= Beginning of Section =
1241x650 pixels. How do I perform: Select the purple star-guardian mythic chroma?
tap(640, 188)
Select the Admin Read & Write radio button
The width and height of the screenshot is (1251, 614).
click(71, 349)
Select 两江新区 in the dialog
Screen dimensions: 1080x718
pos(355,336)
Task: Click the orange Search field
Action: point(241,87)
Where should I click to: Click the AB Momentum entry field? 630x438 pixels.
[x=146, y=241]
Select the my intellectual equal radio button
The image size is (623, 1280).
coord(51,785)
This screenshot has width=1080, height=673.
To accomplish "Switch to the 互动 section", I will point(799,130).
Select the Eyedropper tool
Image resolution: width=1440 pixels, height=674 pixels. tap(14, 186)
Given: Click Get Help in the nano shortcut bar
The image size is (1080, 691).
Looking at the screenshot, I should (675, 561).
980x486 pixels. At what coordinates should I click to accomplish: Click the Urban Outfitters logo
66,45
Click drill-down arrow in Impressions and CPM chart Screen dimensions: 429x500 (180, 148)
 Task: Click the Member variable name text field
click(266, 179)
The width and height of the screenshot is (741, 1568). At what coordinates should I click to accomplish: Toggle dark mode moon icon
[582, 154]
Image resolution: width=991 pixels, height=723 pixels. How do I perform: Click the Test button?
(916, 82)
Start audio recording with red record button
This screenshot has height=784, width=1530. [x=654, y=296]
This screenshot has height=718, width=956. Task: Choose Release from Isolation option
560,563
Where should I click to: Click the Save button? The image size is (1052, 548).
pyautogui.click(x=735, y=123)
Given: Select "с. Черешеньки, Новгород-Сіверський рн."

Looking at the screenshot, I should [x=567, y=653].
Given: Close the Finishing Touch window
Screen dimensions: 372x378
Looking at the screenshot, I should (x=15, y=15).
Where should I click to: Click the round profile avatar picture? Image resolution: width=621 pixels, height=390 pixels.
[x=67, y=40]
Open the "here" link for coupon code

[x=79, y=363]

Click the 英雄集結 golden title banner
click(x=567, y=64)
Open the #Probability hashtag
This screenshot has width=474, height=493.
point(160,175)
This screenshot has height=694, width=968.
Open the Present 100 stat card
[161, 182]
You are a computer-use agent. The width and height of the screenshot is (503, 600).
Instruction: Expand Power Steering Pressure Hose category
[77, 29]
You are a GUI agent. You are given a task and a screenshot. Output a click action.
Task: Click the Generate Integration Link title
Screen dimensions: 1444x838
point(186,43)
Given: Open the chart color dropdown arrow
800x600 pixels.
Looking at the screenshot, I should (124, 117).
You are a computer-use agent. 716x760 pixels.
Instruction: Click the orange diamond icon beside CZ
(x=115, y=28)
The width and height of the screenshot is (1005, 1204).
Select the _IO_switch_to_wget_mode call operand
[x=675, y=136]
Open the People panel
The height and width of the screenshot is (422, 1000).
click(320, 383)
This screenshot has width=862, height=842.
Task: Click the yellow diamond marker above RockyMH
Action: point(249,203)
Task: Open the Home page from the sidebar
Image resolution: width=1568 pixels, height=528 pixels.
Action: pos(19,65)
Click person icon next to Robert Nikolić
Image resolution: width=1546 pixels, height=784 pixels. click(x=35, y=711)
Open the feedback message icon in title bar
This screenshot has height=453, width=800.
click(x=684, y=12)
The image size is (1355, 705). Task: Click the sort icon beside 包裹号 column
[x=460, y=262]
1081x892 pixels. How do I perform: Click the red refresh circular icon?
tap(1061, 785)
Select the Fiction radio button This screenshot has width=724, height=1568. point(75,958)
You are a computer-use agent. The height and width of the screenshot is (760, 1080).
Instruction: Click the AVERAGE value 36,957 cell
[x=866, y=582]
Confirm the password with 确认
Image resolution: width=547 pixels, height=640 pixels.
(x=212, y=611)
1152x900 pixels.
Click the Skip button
= End of Section =
* **Task item**
Each line of the material above needs to be returned exactly as written.

* **Reply to the task**
1241x650 pixels. How do I perform: Select the purple star-guardian mythic chroma?
tap(640, 188)
Select the Admin Read & Write radio button
The width and height of the screenshot is (1251, 614).
click(71, 349)
Select 两江新区 in the dialog
Screen dimensions: 1080x718
pos(355,336)
Task: Click the orange Search field
Action: point(241,87)
Where should I click to: Click the AB Momentum entry field? 630x438 pixels.
[x=146, y=241]
Select the my intellectual equal radio button
The image size is (623, 1280).
coord(51,785)
This screenshot has width=1080, height=673.
To accomplish "Switch to the 互动 section", I will point(799,130).
Select the Eyedropper tool
Image resolution: width=1440 pixels, height=674 pixels. tap(14, 186)
Given: Click Get Help in the nano shortcut bar
The image size is (1080, 691).
Looking at the screenshot, I should (675, 561).
980x486 pixels. At what coordinates should I click to accomplish: Click the Urban Outfitters logo
66,45
Click drill-down arrow in Impressions and CPM chart Screen dimensions: 429x500 (180, 148)
 Task: Click the Member variable name text field
click(266, 179)
The width and height of the screenshot is (741, 1568). At what coordinates should I click to accomplish: Toggle dark mode moon icon
[582, 154]
Image resolution: width=991 pixels, height=723 pixels. How do I perform: Click the Test button?
(916, 82)
Start audio recording with red record button
This screenshot has height=784, width=1530. [x=654, y=296]
This screenshot has height=718, width=956. Task: Choose Release from Isolation option
560,563
Where should I click to: Click the Save button? The image size is (1052, 548).
pyautogui.click(x=735, y=123)
Given: Select "с. Черешеньки, Новгород-Сіверський рн."

Looking at the screenshot, I should [x=567, y=653].
Given: Close the Finishing Touch window
Screen dimensions: 372x378
Looking at the screenshot, I should (x=15, y=15).
Where should I click to: Click the round profile avatar picture? Image resolution: width=621 pixels, height=390 pixels.
[x=67, y=40]
Open the "here" link for coupon code

[x=79, y=363]

Click the 英雄集結 golden title banner
click(x=567, y=64)
Open the #Probability hashtag
This screenshot has width=474, height=493.
point(160,175)
This screenshot has height=694, width=968.
Open the Present 100 stat card
[161, 182]
You are a computer-use agent. The width and height of the screenshot is (503, 600).
Instruction: Expand Power Steering Pressure Hose category
[77, 29]
You are a GUI agent. You are given a task and a screenshot. Output a click action.
Task: Click the Generate Integration Link title
Screen dimensions: 1444x838
point(186,43)
Given: Open the chart color dropdown arrow
800x600 pixels.
Looking at the screenshot, I should (124, 117).
You are a computer-use agent. 716x760 pixels.
Instruction: Click the orange diamond icon beside CZ
(x=115, y=28)
The width and height of the screenshot is (1005, 1204).
Select the _IO_switch_to_wget_mode call operand
[x=675, y=136]
Open the People panel
The height and width of the screenshot is (422, 1000).
click(320, 383)
This screenshot has width=862, height=842.
Task: Click the yellow diamond marker above RockyMH
Action: point(249,203)
Task: Open the Home page from the sidebar
Image resolution: width=1568 pixels, height=528 pixels.
Action: pos(19,65)
Click person icon next to Robert Nikolić
Image resolution: width=1546 pixels, height=784 pixels. click(x=35, y=711)
Open the feedback message icon in title bar
This screenshot has height=453, width=800.
click(x=684, y=12)
The image size is (1355, 705). Task: Click the sort icon beside 包裹号 column
[x=460, y=262]
1081x892 pixels. How do I perform: Click the red refresh circular icon?
tap(1061, 785)
Select the Fiction radio button This screenshot has width=724, height=1568. point(75,958)
You are a computer-use agent. The height and width of the screenshot is (760, 1080).
Instruction: Click the AVERAGE value 36,957 cell
[x=866, y=582]
Confirm the password with 确认
Image resolution: width=547 pixels, height=640 pixels.
(x=212, y=611)
1152x900 pixels.
Click the Skip button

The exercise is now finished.